Corre el año 2022 y a las empresas les encanta llenarse la boca de discursos sobre supuestos esfuerzos encaminados hacia la inclusión, la diversidad, a eliminar la brecha de género, etc. Sus páginas web están llenas de comunicados al respecto. La realidad es muy diferente.
Me despidieron hace unas semanas con el vago argumento de "bajo desempeño". Quizá sí lo tenía, mi papá había fallecido. Con otros compañeros lo que procedía era hacer una advertencia y dar oportunidad a mejorar, pero conmigo no pasó nada de eso. La realidad es que el supervisor quería echarme porque siempre le caí mal, nunca le aplaudí su mierda como hacían todos los demás. ¿Los puestos con poder, por más pequeño que sea, son medios para cumplir los caprichos de los que los ejercen? Parece que sí. El tipo en cuestión es un macho racista y orgulloso de serlo. En los años que estuvimos en un puesto al mismo nivel, más de una vez expresó su desagrado por mi persona con frases como "feminazi", "zurda de mierda". Una vez a propósito dijo estando cerca de mi lugar que si pudiera me echaría junto on otro compañero. Y ahora que tiene el poder, lo hizo.

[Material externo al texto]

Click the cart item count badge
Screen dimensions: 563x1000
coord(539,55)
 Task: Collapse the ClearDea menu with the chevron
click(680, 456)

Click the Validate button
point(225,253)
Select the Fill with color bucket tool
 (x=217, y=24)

Las empresas dicen que puedes denunciar comportamientos discriminatorios, pero ¿es así en la práctica? Parece que no. Si las personas tienen prejuicios o cierta mentalidad sobre lo que está bien y mal, de nada sirve denunciar. Mi supervisora de aquel entonces minimizaba toda la violencia del macho en cuestión diciendo que era una broma. De nada servía quejarse. Y a pesar de que el tipo se la vivía viendo 9gag en lugar de trabajar ella no solo lo protegió, sino que lo promovió. Fue gracias a que ella encubrió toda la mierda y a ensalzar el poco trabajo que él hacía que llegó a ser supervisor cuando ella dejó el cargo. Recursos humanos tampoco sirve de mucho si comparte la mentalidad de la supervisora y el tipejo.

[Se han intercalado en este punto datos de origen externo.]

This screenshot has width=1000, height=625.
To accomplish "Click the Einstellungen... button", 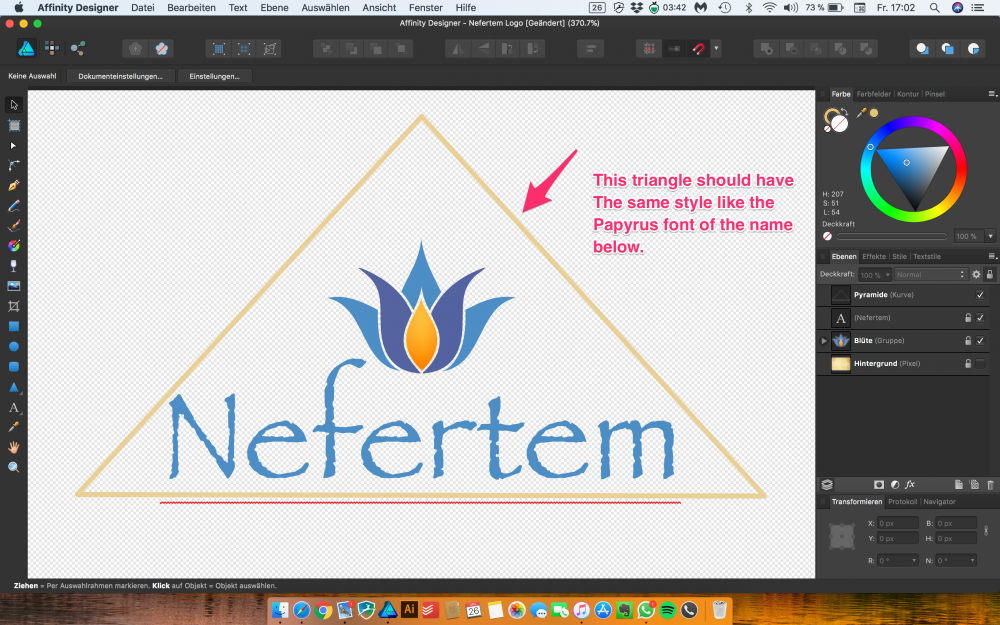I will [x=215, y=75].
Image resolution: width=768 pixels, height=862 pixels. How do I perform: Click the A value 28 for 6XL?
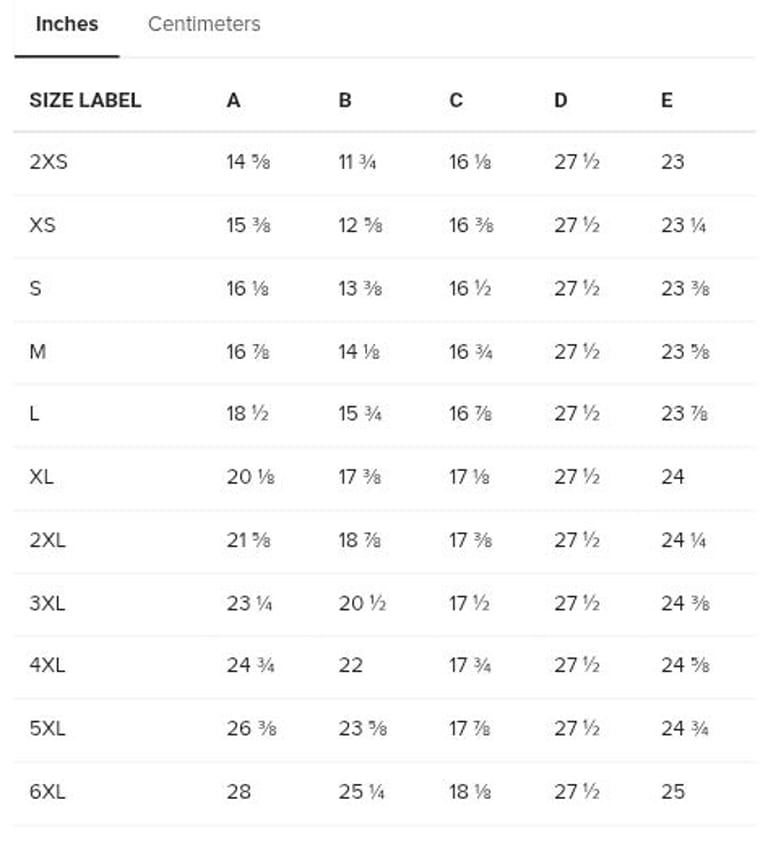[x=239, y=791]
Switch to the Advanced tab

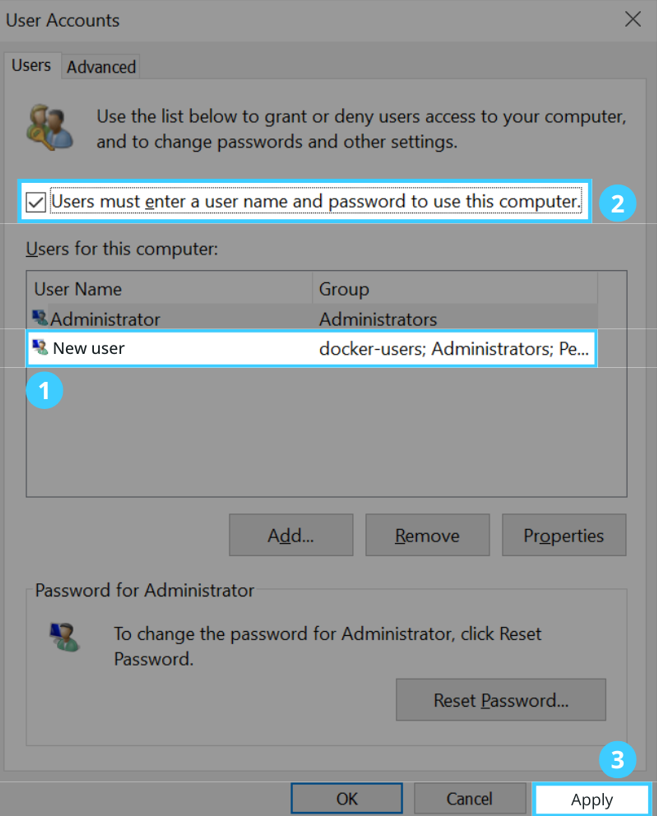pos(101,67)
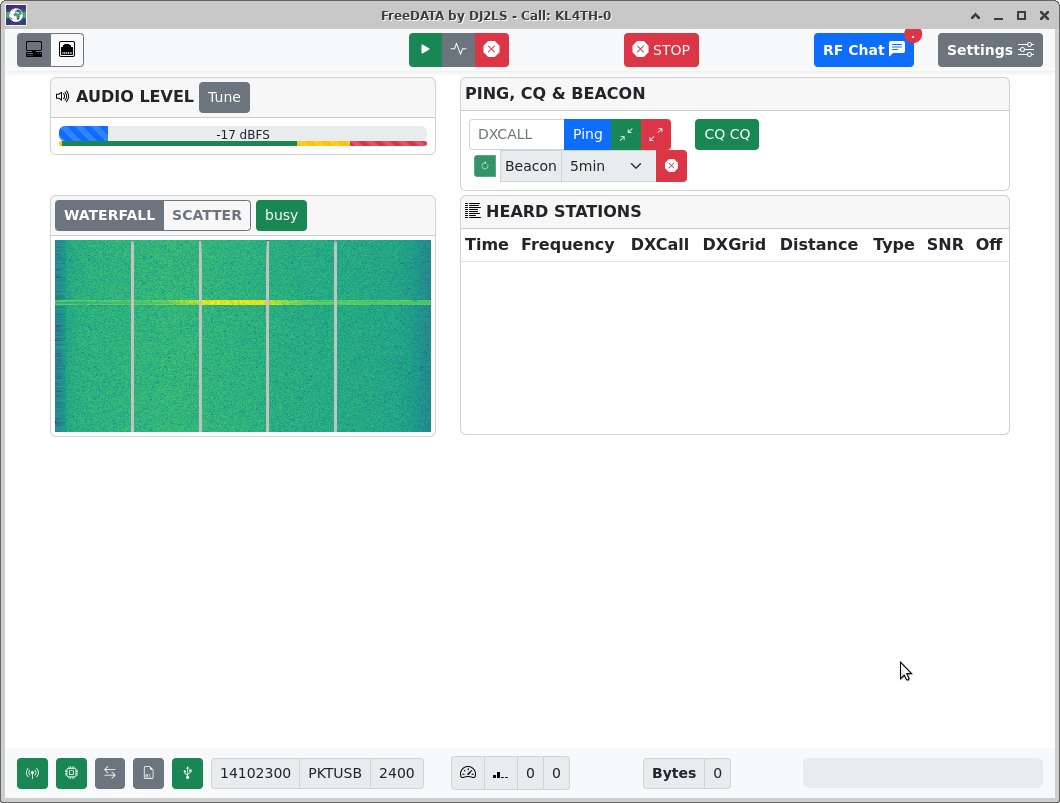Roll up the window using titlebar up-arrow
Image resolution: width=1060 pixels, height=803 pixels.
pos(975,15)
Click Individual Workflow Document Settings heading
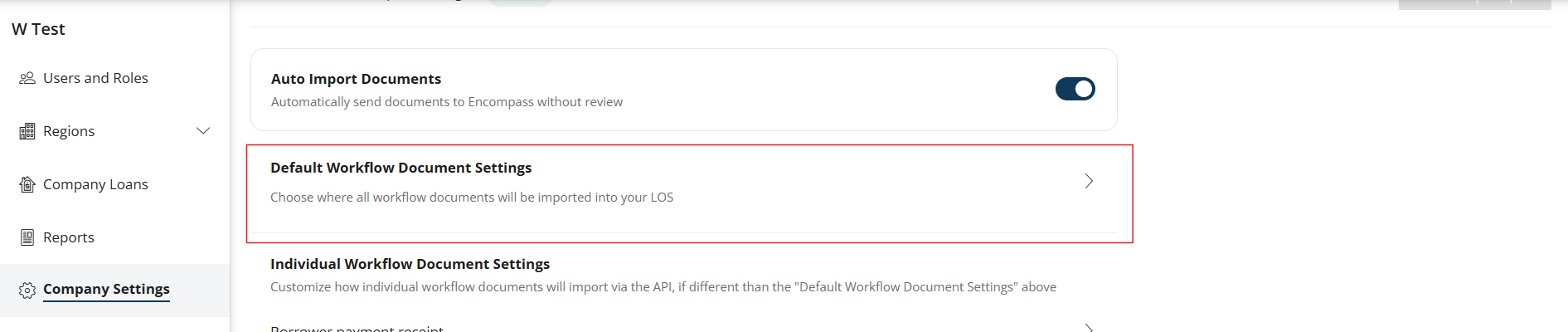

Y después de que te encuentras con la amarga realidad de que el tipo logró que te echaran, no tienes con quien acudir ni nada que hacer para defenderte. Te dicen que la empresa tiene derecho de echarte sin justificación o, en este caso, a capricho de un tipo que no te soportaba y de un austriaco que nunca creyó en tu trabajo a pesar de que desde los primeros meses en el puesto era la que más tickets trabajaba y cerraba, junto con otro compañero. Las empresas, entes sin vida, importan más que las personas que en ella trabajan, aunque recursos humanos de la empresa repita una y otra vez que los empleados importan. No es verdad. Los abogados te dicen que no hay nada que hacer y el machismo triunfa una vez más a pesar de todos los textos de fantasía en la página de la empresa canadiense hablando sobre diversidad, inclusión y preocupación por temas de género. A pesar de las leyes sobre discriminación de género que hablan del derecho a la estabilidad laboral y a la justa evaluación del desempeño. Yo era la única mujer en un equipo técnico. Dicen buscar más mujeres en puestos de IT pero a la vez echan a la única mujer sin darle ninguna oportunidad para defenderse, porque "es derecho de la empresa".
Sería mejor que aceptaran su realidad sin hipocresías: que al final los que van a seguir en puestos importantes, dirigiendo a las empresas son hombres blancos y que solo la opinión de ellos importa.
Buscar apoyo en otras mujeres en tecnología en Uruguay tampoco fue opción. La fundadora de "girls in tech" dio unas declaraciones que dan vergüenza ajena porque contradicen la realidad y buscan quedar bien con los hombres. Dice que "no existe la brecha de género ni de salarios ni la discriminación por género". Casi, casi le faltó decir que no existen los feminicidios ni la violencia machista.